The Pegasus workflow management system distinguishes itself by focusing on the automation of really large (for example, millions of steps) and purely computational processes executing in distributed and heterogeneous environments (for example, local servers, high-performance clusters, and grids), typically for the scientific community but not limited to it.
A second discriminating feature is the fact that Pegasus uses two types of process descriptions: an abstract description of the process to be automated in the form of a directed acyclic graph (DAG) where nodes correspond to user-supplied programs to be executed or to arbitrarily complex sub-processes, and where edges determine the logical flow of the computation and which input/output (I/O) files [sic] the nodes expect or produce.
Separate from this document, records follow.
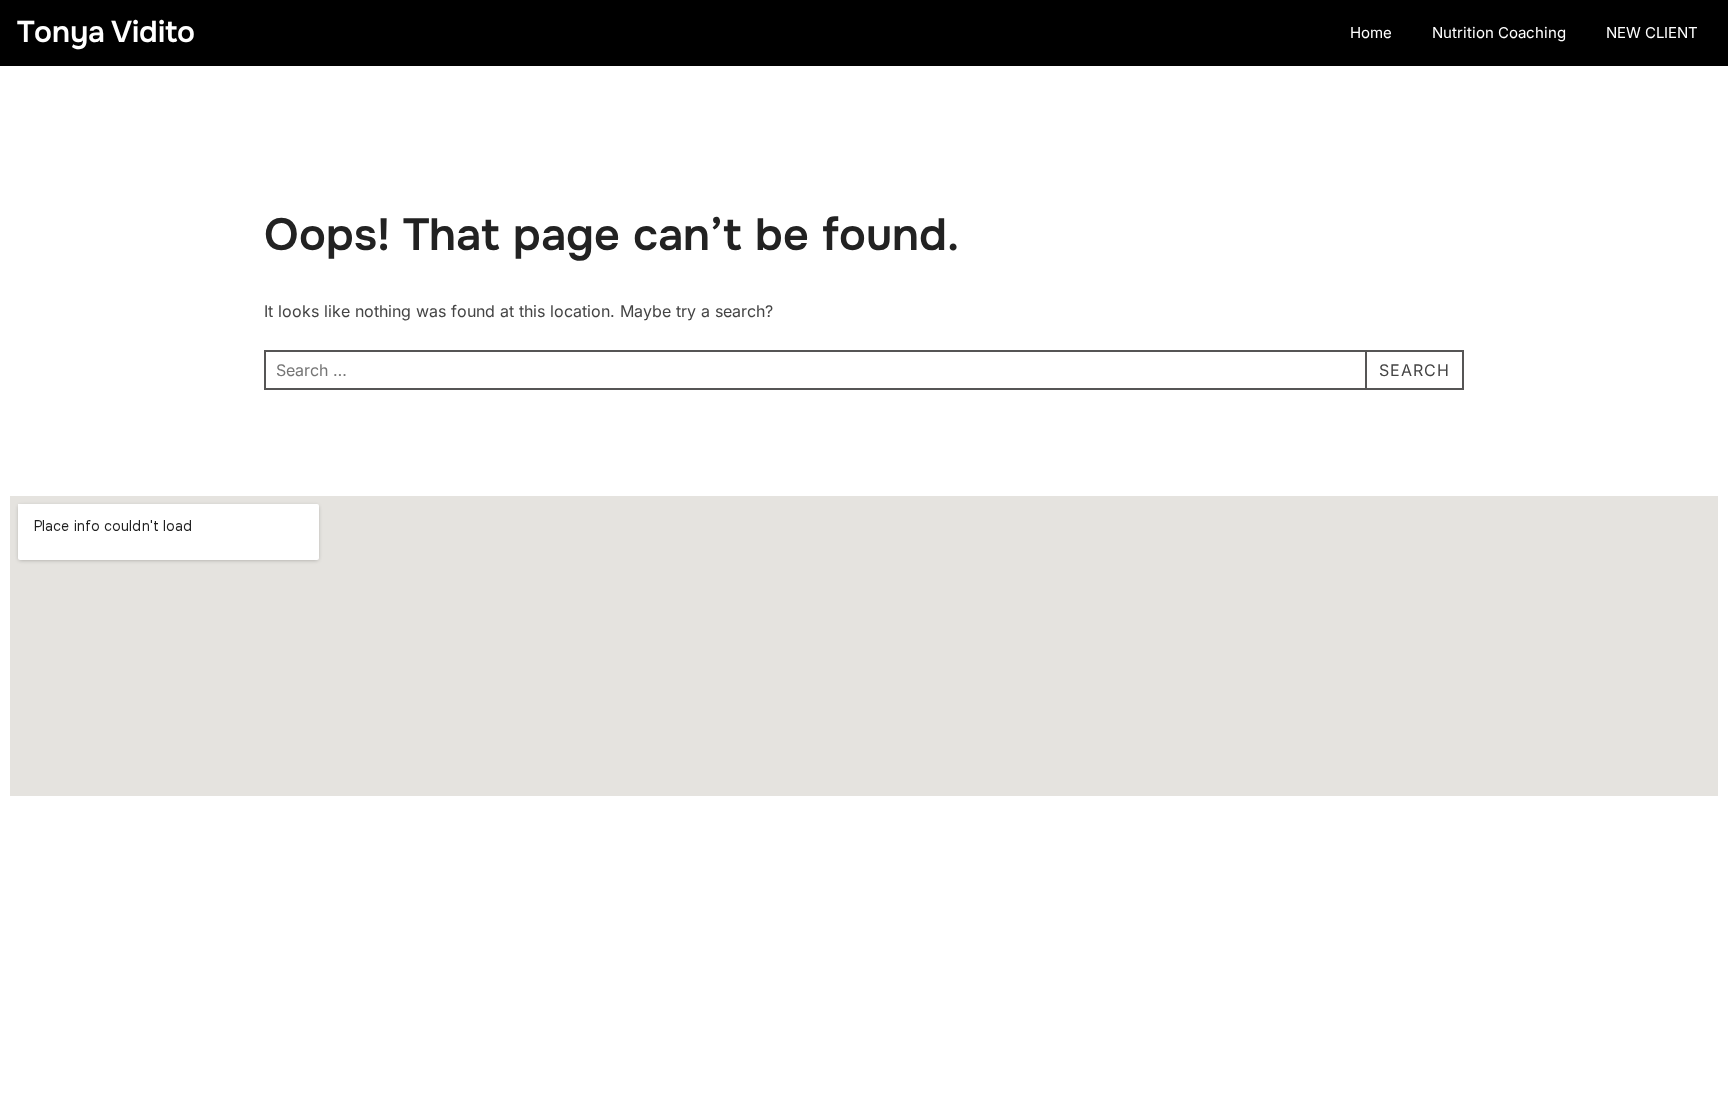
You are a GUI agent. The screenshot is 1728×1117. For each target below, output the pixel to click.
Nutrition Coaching (1499, 32)
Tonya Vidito (106, 32)
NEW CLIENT (1652, 32)
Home (1371, 32)
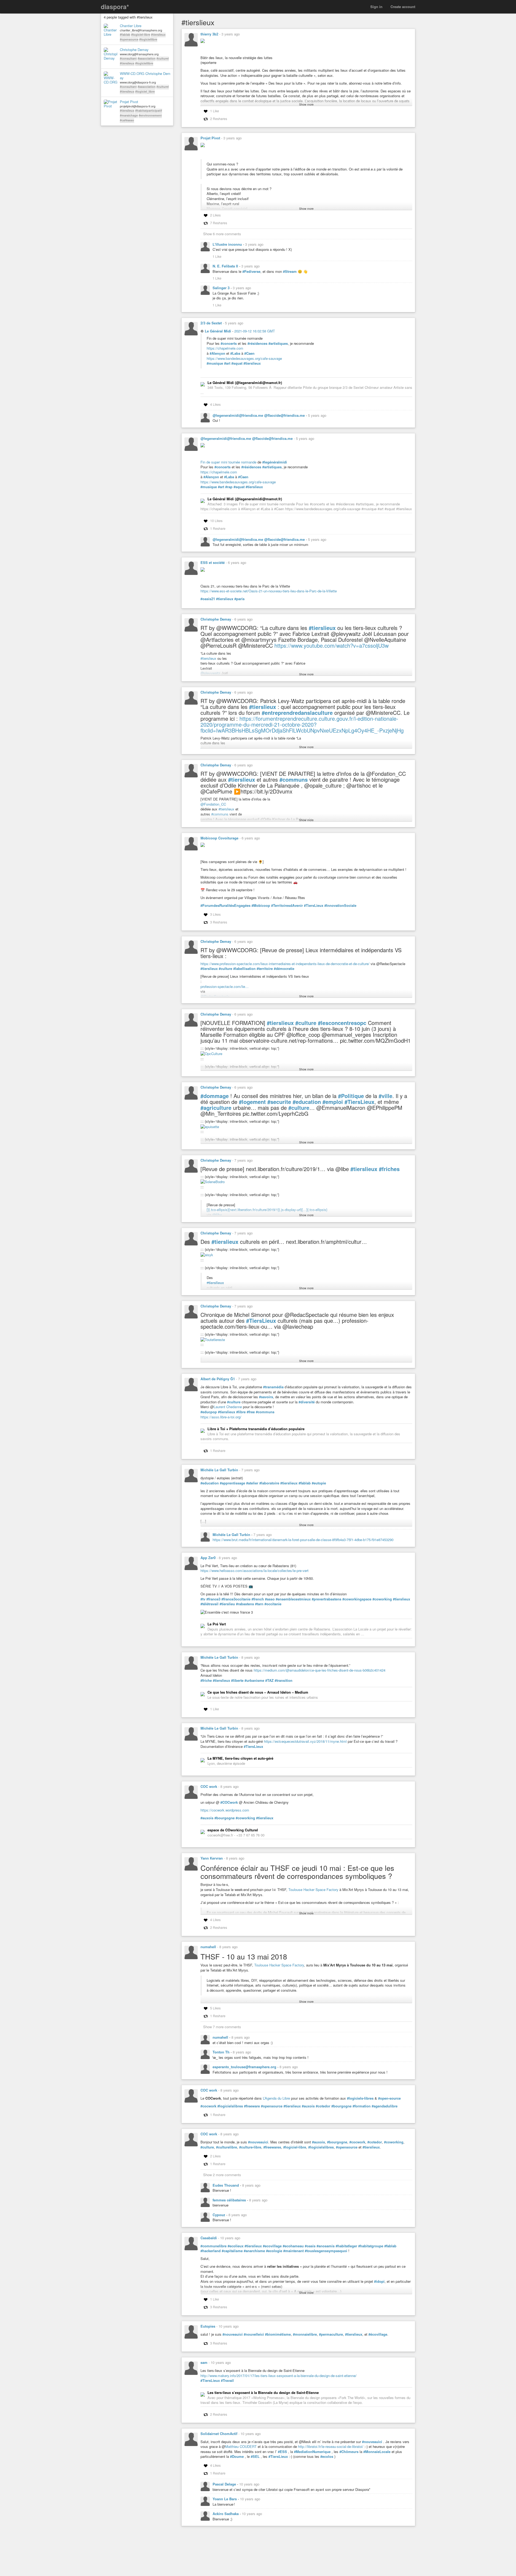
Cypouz (219, 2214)
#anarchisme (254, 2250)
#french (258, 1599)
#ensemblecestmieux (293, 1599)
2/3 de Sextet (211, 322)
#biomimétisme (278, 2334)
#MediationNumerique (312, 2451)
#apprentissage (232, 1483)
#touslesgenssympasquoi (326, 2250)
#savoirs (266, 1396)
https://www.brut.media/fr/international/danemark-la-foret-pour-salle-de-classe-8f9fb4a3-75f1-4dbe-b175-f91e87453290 (303, 1539)
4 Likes (215, 404)
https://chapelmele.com (225, 348)
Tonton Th (222, 2052)
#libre (241, 1412)
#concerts (229, 343)
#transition (283, 1680)
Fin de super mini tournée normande (228, 462)
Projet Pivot (129, 102)
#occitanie (272, 1604)
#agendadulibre (384, 2106)
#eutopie (319, 1483)
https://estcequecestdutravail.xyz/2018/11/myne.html (305, 1741)
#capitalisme (232, 2250)
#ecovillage (272, 2246)
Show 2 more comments (222, 2174)
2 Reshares (218, 118)
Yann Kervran (211, 1858)
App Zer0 (208, 1557)
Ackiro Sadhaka (226, 2513)
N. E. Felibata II (226, 266)
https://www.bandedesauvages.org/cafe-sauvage (244, 358)
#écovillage (377, 2334)
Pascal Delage (225, 2484)
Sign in (376, 6)
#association (147, 58)
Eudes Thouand (226, 2185)
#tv (202, 1599)
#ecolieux (235, 2246)
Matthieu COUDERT (241, 2446)
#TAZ (269, 1680)
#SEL (255, 2456)
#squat (236, 363)
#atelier (252, 1483)
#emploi (332, 1102)
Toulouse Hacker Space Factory (313, 1889)
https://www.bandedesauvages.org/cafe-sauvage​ (238, 481)
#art (227, 363)
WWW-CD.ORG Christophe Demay (145, 75)
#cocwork (208, 2106)
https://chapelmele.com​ (218, 471)
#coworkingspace (356, 1599)
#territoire (265, 968)
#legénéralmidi (274, 462)
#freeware (252, 2106)
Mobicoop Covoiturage (219, 837)
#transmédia (273, 1387)
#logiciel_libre (145, 91)
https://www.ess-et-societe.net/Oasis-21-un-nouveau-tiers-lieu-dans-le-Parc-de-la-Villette (268, 590)
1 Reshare (217, 528)
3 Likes (215, 914)
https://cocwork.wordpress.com (224, 1810)
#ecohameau (293, 2246)
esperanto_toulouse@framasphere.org (245, 2066)
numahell (208, 1946)
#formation (362, 2106)
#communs (294, 779)
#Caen (249, 353)
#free (251, 1412)
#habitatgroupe (370, 2246)
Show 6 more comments (222, 233)
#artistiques (278, 343)
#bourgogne (224, 1818)
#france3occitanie (235, 1599)
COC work (208, 1786)
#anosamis (326, 2246)
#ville (385, 1096)
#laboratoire (269, 1483)
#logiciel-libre (140, 34)
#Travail (227, 2380)
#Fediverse (251, 271)
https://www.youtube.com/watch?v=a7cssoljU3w (331, 645)
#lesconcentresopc (342, 1023)
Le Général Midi (218, 331)
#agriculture (215, 1108)
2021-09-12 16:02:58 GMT (254, 331)
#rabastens (245, 1604)
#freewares (272, 2147)
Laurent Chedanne (228, 1406)
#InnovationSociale (340, 905)
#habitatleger (346, 2246)
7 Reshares (218, 222)
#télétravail (209, 1604)
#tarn (259, 1604)
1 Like (214, 110)
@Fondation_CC (213, 804)
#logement (252, 1102)
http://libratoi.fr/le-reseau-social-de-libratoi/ (330, 2446)
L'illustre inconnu (228, 244)
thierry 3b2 (209, 34)
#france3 (213, 1599)
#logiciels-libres (360, 2098)
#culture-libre (250, 2147)
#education (307, 1102)
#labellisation (244, 968)
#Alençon (217, 353)
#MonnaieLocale (376, 2451)
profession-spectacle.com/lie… (224, 986)
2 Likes (215, 215)
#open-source (389, 2098)
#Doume (237, 2456)
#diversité (307, 1402)
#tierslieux (158, 34)
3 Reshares (218, 922)
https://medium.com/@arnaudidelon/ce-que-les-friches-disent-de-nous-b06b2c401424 (319, 1670)
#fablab (125, 34)
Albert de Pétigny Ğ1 (217, 1378)
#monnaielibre (305, 2334)
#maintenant (293, 2250)
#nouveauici (258, 2142)
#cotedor (323, 2106)
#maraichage (129, 115)
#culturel (162, 58)
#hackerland (210, 2250)
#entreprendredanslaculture (297, 713)
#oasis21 (207, 598)
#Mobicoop (261, 905)
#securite (279, 1102)
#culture (225, 968)
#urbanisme (254, 1680)
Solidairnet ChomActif (218, 2433)
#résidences (257, 343)
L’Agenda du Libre (276, 2098)
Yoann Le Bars (225, 2498)
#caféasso (127, 120)
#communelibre (213, 2246)
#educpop (208, 1412)
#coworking (382, 1599)
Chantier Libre (130, 26)
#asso (270, 1599)
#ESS (282, 2451)
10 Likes (216, 520)
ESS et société (212, 562)
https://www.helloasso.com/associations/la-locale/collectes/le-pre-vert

A separate mapper component of Pegasus optimizes this abstract process flow and transforms it into an actually executable process description capable of being enacted on various workflow engines, for example, HTCondor. This stage uses several catalogs to resolve the purely logical references to nodes (programs) and I/O files to concrete computing resources and data access facilities (from a simple file system to Amazon’s S3 cloud storage).
This approach ensures that domain experts who are not information technology (IT) experts are able to formulate a potentially very large computational problem in a simple way. The Pegasus system itself takes care of optimizing and allocating the process to actual computing nodes, and manages and monitors the execution of the process (potentially consuming millions of wall-clock hours of computation).
The authors explain the breadth of Pegasus to a potentially nontechnical audience. I recommend the paper to any domain expert who is looking for a system to automate really large and genuinely computational processes (that is, without any intermediate user input) in complex IT environments.